元原子炉設計技術者で、福島第1原発4号機の設計にも携わったライターの田中三彦さんは「もし空だきが続けば燃料は溶け落ち、
原子炉圧力容器の底に向かうところだった」と指摘する。
炉の床は合金製で、1500~1600度の温度で溶け出すため、「最悪の場合は炉床が抜ける危険性もあった。一時、水が注入
できなかった状態は、(それができた)スリーマイル島原発事故より深刻な事態だった」と危惧する。
(中略)
◇陸への影響「限定的」
14日起きた3号機での水素爆発によって、原子炉建屋の上部外壁が吹き飛んだ。建屋から飛散した放射性物質はどんな影響
を及ぼす可能性があるのか。
東電によると爆発当時、西~北西の風が吹いていた。豊橋技術科学大の北田敏廣教授(大気環境工学)は「今日のような雲の
多い日は海陸風があまり目立たず、大部分は太平洋方向に流れたと考えられる。陸地への影響は少なく、健康に影響が出ることは
ないだろう」と見る。一方「放射性物質が付着した微粒子の大きさにもよるが、1000分の1ミリ以下だと滞空時間はかなり長くなり
100~200キロ運ばれることも珍しくない」と話す。
実際、1号機で水素爆発が起きた12日午後に放出された放射性物質は南風に運ばれ、13日未明、約120キロ北にある東北
電力女川(おながわ)原発で基準値を超える放射線量が観測された。
北田教授は「晴れた日の昼間は海から陸へ風が吹く。それまでに何とか(放出する事態を)終息させてほしい」と話した。
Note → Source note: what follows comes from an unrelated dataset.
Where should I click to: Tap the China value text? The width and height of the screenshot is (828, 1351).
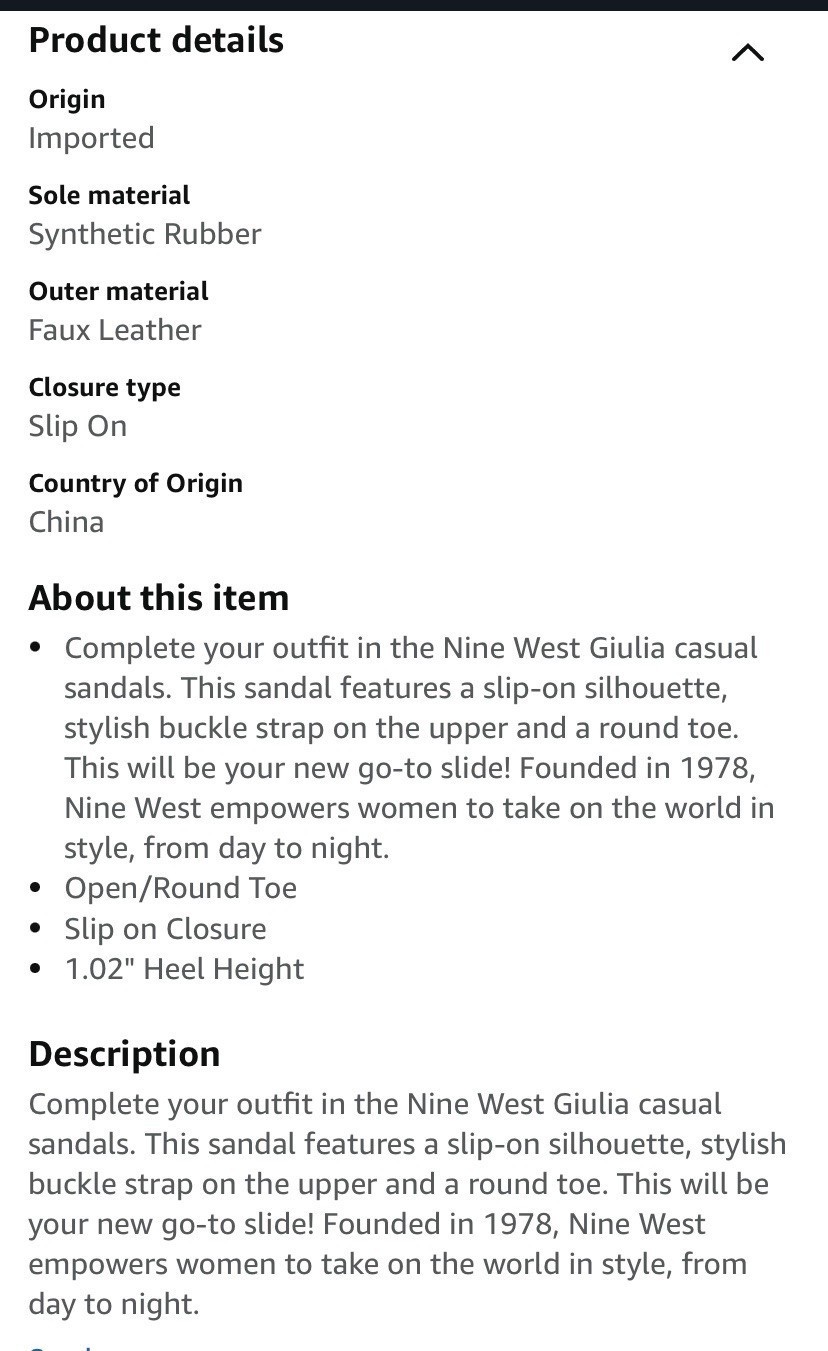pos(66,522)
原子炉内の燃料棒は通常水中にあり、水を循環させて水温をコントロールしている。しかし震災で循環が止まったため、熱で水が
蒸発し、水位が下がった。露出した燃料棒は過熱状態となり、燃料棒を覆う管のジルコニウムが水と反応して水素が発生した。
水素は高温になるほど多く発生するため、爆発の危険性も高まる。
3号機の爆発は、1号機より大規模だったとみられる。NPO法人「原子力資料情報室」の上沢千尋さんは「(1号機より)燃料棒
の溶融が進んだため水素が大量発生したか、格納容器内から建屋への水素漏えいが想定以上なのではないか」と話す。